How to Support Our Fiber Community
Hi all. It’s been a rough couple of weeks, and we have a ways to go before we see the other end of this. With cancellations, flights shutting down, and store shelves empty, there’s a lot of stress and confusion, fear and sadness.
I am sitting here in my small Brooklyn apartment, looking at my giant teaching bag that has been packed and sitting in my hallway since I returned from my last teaching trip on March 3rd. Like most knitting teachers, spring is my busiest season. For me I’m on the road nearly every week from March to May, and spring is about 25% of my annual income. In fact, I travel so often that my spring ritual when I get home from one job is to unpack and repack. The bag never leaves the hallway. In the past week I’ve been removing class bags for one event that was canceled and putting in class bags for the next, and then that event got canceled . . . remove, replace, rinse, repeat. It’s almost like if I unpack and put the bag away, I’m giving up, giving in.
Everyone has their own version of this story. But through it all, with everything EVERYONE is going through, I’m still getting messages from people asking how they can help. That’s knitters for you.
Online Fiber Events – Let’s Lift Each Other Up!
If you click on the link below, you’ll find a page that is a work in progress. My hope for it is to keep a list of upcoming online events, pattern releases, web sales, video classes, KAL, etc., so you know what’s happening. Please check this often. I’m hoping to add A LOT to it in the upcoming weeks. Please spread the word to email me at email@example.com with additions to the list.
Ravelry just put out a wonderful blog with suggestions, and here are mine.
Instagram has also been a huge source of info on ways to help. I try to share them regularly in my stories.
How You Can Help
1) Knitting Events
Why am I starting here you might ask? Aren’t big events put on by big companies? (Not really — more on that in a minute.)

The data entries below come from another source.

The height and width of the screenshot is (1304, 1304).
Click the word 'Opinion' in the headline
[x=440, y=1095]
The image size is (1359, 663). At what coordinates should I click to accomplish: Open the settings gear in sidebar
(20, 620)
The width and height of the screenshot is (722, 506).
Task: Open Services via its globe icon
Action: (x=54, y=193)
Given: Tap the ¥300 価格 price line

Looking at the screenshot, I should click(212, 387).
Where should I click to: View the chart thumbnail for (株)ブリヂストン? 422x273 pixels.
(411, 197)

Well, a lot of reasons. I was talking to a friend of mine the other day and she said, “I’m most worried about my friends in the event industry. We can figure out a different source of income, but they are really in trouble.” And knitting shows being in trouble means everyone in the industry is in trouble. For instance, without the knitting shows (and make no mistake, their existence is in danger) there is no place for the indie dyers and the knitting teachers to go!
The number one thing we can do to support this industry is to support events. The way to do that is to accept a credit for a future show rather than asking for a refund.

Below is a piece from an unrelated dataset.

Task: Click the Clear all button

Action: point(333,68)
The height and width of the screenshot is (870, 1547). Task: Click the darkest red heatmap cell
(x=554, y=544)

Here are two things about the industry that most folks don’t know:
SIZE — first and foremost, the “big” fiber events are not run by big companies. The two largest ones are both small, family-run companies, with literally a handful of people doing everything. They create a large front facing image, but behind the curtain, it’s small.
THE CHAIN — This is the big one. We all have a place in this very tenuous chain, and we all now need to help hold up our end of the chain or it will break.
If any part of the chain is broken, the knitting shows may not be able to come back.
- The organizer pays non-refundable fees to the convention center and hotel.
- The teacher (in some cases) charges a non-refundable deposit upon signing a contract.
- The student pays an event fee, and there is a cancelation policy.
When an emergency like this happens, we all need to give a little. This means, hopefully:
- The venue allows some or all of the deposit to transfer to another date.
- The teacher allows any payment deposit to transfer to another date.
- The student accepts a credit for a show at a later date.
I posted something on my Facebook page about the scene in “It’s a Wonderful Life” where there’s a run on the bank, and when people come to get their money, George Bailey explains that the money isn’t there.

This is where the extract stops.